The word entered English in the 15th century and immediately found use in grammar. A derivative word is one formed from another: darkness from dark, quickly from quick, unhappy from happy. The grammatical application preserves the water metaphor perfectly — the derived word flows from its source word like a channel from a river.
Mathematics adopted derivative in the 17th century for the function that describes the rate of change of another function. Newton and Leibniz, developing calculus independently, needed vocabulary for operations that extract new mathematical objects from existing ones. Derivative served because the calculated function is derived from the original, flowing from it through a specific operation.
The financial use, now the most publicly prominent, developed in the late 20th century.
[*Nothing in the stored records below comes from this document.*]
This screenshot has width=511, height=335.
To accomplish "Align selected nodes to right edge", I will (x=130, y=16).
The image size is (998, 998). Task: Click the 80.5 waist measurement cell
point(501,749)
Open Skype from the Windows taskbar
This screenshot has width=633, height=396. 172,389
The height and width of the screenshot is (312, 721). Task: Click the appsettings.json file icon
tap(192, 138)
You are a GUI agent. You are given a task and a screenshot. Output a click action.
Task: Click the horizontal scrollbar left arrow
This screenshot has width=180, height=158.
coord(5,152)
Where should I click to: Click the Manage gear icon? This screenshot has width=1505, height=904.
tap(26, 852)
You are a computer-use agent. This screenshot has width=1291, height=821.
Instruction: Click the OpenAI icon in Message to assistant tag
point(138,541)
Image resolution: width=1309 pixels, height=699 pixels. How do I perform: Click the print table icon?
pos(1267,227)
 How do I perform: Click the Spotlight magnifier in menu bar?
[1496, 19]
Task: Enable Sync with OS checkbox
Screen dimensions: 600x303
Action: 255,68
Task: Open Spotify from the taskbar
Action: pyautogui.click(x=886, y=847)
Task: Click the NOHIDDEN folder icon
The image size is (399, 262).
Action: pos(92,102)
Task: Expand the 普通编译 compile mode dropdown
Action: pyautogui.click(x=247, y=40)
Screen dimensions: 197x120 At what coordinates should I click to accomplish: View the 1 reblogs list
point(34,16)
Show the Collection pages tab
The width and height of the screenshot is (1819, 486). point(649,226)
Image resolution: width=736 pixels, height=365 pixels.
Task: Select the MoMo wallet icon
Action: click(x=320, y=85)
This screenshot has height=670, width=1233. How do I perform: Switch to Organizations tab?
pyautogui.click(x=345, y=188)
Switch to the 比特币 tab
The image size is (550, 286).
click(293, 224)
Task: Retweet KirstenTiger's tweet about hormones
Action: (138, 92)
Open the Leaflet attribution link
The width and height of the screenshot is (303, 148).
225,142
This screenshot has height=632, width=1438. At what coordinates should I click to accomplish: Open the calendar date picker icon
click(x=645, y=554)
A financial derivative — options, futures, swaps, and similar instruments — derives its value from an underlying asset such as a stock, bond, commodity, or interest rate. The derivative does not contain the asset itself; its value flows from the asset's performance, exactly as an irrigation channel's flow depends on the river it was cut from.
Latin rivus also produced river (through French riviere), rival (originally someone sharing the same stream), rivulet (a small stream), and arrive (to reach the shore, to come to the riverbank). All these words share the ancient image of flowing water that the farmers who first dug derivative channels would have recognized immediately.